War And Peace – And Markets

about 4 years ago3 mins

In what’s been far from the smooth start to the year investors were hoping for, 2020 began with escalating US-Iran tensions – and investors looked nervous as stocks, oil, and gold all experienced their fair share of volatility.

🕰️ Recap

  • US sanctions on Iran over the last few years risked disrupting both the oil supply and the Iranian economy
  • OPEC – the world’s major group of oil-producing nations – agreed to lower oil output to help curb oversupply
  • The world’s largest oil company, Saudi Aramco, completed its initial public offering late last year
  • And at the start of this one, a US airstrike on Iran shook stock markets and investors alike

🔗 Connecting The Dots

The US has a history of sanctions on Iran dating back to the 1970s.

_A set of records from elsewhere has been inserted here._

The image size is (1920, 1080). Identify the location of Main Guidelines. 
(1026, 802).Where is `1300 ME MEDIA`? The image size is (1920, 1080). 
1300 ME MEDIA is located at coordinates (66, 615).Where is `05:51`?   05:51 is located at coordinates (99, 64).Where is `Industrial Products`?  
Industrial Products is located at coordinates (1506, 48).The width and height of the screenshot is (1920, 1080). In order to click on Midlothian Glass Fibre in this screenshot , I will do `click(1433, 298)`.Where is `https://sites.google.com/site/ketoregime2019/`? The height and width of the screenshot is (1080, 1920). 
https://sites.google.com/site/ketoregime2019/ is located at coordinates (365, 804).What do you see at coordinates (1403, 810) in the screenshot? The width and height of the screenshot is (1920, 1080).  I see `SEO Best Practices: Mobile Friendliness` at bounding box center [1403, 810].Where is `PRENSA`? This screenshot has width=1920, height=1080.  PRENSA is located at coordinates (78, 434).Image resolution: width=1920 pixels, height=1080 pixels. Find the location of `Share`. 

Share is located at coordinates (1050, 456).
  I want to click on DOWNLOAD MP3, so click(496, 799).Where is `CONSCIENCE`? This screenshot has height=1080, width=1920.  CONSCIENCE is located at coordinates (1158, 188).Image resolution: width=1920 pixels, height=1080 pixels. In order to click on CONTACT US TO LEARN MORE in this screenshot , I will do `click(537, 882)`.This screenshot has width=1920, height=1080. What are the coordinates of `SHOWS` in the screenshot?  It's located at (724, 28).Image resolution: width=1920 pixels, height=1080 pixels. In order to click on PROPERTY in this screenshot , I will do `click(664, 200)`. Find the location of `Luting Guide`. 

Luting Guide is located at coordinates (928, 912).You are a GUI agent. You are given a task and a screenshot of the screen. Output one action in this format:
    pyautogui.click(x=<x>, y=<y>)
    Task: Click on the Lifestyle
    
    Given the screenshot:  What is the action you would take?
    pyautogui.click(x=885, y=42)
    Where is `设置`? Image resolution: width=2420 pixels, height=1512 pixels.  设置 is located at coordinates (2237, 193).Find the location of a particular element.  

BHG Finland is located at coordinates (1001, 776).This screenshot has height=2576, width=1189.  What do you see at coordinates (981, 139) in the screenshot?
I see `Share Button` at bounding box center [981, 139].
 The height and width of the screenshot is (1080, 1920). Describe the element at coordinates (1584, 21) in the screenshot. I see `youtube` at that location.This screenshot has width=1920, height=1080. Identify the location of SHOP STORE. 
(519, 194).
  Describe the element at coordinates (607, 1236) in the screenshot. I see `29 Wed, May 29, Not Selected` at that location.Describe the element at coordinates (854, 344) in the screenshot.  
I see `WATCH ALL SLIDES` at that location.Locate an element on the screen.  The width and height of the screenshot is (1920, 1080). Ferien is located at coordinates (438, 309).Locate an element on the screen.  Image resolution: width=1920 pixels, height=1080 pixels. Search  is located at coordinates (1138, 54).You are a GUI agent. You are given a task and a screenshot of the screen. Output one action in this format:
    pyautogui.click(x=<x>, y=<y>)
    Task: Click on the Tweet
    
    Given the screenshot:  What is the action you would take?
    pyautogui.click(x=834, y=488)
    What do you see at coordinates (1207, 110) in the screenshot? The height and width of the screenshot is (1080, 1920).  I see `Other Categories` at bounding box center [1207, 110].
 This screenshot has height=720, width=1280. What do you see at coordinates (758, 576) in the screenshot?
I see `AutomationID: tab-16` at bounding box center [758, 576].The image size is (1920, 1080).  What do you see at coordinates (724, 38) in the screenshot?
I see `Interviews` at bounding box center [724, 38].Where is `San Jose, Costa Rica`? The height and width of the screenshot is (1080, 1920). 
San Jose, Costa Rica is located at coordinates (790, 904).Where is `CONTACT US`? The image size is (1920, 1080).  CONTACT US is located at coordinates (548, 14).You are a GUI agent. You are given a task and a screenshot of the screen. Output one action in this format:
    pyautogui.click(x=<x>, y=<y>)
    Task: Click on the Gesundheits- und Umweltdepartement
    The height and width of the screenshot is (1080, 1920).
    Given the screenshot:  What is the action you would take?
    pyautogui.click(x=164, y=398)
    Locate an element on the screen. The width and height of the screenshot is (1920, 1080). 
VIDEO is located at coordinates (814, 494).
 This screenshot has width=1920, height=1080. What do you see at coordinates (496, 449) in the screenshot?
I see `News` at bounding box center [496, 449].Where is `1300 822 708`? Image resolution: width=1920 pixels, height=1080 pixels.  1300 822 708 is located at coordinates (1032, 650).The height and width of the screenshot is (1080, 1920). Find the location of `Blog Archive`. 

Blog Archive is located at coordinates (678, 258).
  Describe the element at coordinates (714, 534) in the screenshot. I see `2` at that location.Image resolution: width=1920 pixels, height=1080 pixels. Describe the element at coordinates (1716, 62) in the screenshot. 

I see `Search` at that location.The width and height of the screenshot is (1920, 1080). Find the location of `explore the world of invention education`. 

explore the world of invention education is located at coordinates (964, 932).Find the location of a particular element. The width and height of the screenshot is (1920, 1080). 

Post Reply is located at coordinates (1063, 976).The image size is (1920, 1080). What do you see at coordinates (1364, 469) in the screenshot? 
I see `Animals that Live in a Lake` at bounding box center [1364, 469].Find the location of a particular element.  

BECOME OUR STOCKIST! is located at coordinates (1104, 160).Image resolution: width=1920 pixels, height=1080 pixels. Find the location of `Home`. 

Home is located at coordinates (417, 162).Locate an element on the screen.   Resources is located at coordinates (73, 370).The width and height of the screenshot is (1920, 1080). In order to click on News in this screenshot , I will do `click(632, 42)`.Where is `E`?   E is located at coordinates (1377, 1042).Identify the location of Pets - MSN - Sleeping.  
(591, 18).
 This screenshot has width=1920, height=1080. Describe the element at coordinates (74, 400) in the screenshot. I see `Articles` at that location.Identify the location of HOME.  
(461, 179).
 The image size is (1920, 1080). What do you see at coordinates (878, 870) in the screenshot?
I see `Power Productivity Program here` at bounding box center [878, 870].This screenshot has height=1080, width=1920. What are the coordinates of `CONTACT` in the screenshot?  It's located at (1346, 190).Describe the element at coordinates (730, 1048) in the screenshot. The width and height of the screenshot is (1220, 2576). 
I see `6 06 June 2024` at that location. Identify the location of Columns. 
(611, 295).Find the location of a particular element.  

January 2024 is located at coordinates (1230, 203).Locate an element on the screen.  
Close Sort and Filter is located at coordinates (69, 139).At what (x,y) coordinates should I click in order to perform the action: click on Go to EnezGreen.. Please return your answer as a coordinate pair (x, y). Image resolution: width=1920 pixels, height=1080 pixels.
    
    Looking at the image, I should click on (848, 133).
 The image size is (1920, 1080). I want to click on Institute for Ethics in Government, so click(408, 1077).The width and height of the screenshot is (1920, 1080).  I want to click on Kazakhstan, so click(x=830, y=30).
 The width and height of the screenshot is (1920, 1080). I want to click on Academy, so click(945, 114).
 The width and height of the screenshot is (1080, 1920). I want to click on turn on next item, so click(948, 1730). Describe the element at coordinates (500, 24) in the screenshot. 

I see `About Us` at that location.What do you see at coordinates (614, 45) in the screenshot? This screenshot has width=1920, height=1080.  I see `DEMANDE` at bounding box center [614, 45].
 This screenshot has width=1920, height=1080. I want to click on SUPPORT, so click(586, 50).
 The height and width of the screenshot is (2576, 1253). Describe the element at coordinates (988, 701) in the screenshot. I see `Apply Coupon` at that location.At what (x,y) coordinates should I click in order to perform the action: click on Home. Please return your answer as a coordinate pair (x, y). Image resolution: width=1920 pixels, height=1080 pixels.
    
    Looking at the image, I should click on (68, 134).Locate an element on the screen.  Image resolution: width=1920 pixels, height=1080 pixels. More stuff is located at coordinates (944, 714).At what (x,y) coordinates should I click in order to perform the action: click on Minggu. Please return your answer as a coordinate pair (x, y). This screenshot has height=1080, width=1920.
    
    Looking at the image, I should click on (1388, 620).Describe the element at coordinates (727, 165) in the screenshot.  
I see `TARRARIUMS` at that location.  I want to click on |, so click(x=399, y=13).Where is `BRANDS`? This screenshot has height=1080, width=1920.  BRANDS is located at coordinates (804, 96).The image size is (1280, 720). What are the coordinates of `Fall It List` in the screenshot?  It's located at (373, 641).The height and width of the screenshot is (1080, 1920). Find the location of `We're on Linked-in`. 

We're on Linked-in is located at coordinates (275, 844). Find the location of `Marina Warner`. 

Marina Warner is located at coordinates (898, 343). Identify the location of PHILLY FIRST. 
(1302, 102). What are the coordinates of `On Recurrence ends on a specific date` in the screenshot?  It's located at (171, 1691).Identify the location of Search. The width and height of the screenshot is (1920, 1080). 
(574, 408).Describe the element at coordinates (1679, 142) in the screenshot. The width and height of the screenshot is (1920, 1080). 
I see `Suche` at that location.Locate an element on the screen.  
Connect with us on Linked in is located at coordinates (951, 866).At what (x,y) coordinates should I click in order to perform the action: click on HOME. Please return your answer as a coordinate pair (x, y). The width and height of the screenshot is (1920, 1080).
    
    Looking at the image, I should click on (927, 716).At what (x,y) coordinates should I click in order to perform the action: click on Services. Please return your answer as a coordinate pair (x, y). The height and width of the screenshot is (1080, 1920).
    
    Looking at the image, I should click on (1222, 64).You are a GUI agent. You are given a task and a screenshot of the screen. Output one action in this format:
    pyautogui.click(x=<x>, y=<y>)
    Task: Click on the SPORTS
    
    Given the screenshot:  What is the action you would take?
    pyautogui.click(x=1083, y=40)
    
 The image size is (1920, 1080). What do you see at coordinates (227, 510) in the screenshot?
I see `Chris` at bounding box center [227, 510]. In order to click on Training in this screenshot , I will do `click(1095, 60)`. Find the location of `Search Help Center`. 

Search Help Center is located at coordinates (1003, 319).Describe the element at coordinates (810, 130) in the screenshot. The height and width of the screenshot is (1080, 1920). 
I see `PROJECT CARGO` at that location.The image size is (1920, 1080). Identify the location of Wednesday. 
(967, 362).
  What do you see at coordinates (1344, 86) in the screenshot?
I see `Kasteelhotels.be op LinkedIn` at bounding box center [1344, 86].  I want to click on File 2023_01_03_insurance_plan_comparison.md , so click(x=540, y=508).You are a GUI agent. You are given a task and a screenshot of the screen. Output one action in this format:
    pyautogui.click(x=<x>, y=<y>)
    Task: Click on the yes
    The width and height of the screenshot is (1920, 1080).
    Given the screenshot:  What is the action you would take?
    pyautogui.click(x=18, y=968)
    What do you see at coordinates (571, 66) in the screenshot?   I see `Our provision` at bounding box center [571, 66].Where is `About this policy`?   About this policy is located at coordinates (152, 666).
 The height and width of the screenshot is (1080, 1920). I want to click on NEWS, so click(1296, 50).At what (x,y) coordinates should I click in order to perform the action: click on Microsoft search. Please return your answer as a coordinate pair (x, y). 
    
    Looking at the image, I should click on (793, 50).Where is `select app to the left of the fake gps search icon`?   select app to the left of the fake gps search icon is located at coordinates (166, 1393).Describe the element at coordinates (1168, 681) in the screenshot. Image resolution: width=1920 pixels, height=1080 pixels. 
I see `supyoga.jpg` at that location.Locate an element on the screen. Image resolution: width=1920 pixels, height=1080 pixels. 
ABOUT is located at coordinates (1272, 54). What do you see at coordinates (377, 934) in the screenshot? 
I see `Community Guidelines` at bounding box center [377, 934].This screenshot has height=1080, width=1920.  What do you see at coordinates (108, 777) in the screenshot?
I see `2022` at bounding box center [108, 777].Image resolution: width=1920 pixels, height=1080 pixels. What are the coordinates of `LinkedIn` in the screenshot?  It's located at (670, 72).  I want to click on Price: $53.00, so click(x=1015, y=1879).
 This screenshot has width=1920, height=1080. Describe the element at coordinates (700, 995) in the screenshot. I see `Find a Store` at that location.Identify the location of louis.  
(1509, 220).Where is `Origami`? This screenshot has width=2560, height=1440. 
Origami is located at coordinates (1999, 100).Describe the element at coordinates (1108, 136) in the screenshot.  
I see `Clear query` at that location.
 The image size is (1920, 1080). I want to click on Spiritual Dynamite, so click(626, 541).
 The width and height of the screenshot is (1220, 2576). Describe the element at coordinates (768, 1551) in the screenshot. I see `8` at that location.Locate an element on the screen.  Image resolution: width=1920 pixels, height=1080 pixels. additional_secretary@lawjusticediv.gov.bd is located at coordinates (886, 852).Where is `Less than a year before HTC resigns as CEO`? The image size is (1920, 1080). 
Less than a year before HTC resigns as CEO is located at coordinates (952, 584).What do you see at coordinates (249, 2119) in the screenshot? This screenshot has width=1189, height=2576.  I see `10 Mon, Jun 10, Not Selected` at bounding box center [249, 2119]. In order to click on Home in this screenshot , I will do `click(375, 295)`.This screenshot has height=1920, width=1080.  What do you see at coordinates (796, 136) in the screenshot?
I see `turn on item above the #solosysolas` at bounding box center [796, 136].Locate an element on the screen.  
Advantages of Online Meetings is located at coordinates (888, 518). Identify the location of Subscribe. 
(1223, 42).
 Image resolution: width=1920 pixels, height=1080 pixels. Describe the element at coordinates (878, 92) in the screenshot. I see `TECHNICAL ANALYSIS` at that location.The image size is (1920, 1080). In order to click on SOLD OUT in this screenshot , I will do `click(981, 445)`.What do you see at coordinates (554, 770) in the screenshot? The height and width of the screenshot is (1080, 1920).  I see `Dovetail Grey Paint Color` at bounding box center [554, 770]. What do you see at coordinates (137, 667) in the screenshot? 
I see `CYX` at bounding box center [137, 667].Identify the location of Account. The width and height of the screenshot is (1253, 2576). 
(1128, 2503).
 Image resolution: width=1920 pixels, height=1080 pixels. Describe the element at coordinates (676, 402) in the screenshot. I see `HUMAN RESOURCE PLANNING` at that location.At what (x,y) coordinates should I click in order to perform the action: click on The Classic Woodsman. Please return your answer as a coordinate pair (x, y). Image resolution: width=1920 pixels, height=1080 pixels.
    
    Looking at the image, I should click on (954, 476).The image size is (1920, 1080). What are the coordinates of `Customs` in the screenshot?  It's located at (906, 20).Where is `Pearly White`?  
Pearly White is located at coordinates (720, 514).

The most recent of those were in response to Iran’s development of nuclear capabilities, which – in light of current and historical tensions – gave the powers that be cause for concern. Those tensions escalated further in 2018, when the US announced it’d withdraw from the previously agreed nuclear deal with Iran.

The American airstrike that killed a top Iranian general – and Iran’s subsequent response – marked a new peak in the countries’ troubles, sparking fresh investor worries. Given how important the Middle East is to the world’s oil supply, it’s perhaps no surprise that the threat of disruption to the region initially sent the commodity’s price up as much as 4%. Likewise, risk-averse investors turned away from stocks and toward precious metals like gold – the price of which hit a new record high.

Investors worried that higher oil prices would make everything from plastics to gasoline more expensive, which could discourage spending by companies and consumers alike. That’d crimp both profit and economic growth. But those fears soon disappeared, likely as investors realized American energy prices hadn’t moved by much. The country is, after all, the world’s largest oil producer, and it extracts more than it needs.

🥡 Takeaways

Last week’s de-escalation came as a relief to investors in stocks, who sent US shares to record highs (again). Some investors believe they may yet rise further still on the back of at least one rate cut this year, despite the US Federal Reserve having said there wouldn’t be any in 2020. That would lower borrowing costs and should encourage spending, which would boost corporate profit, economic growth, and, by extension, stock prices.

The last few years have shown how damaging geopolitical uncertainty can be for economies, companies, and investors. The US-China trade war, for instance, has cost American companies more than $34 billion – and the stock market might’ve been even higher if it weren’t for those lost earnings. And the UK’s protracted Brexit negotiations have, according to Bloomberg, cost the British economy $170 billion so far, and will cost another $90 billion this year.

🎯 Also On Our Radar

Last week, several British companies cautioned that they’d fallen short of investors’ expectations for revenue growth over the holiday season. But on Friday, Ryanair showed the Irish aren’t about to follow suit. The airline said it’d enjoyed happy holidays thanks to an uptick in sales from customers who booked last minute – and it now expects its annual profit to be higher than it’d promised.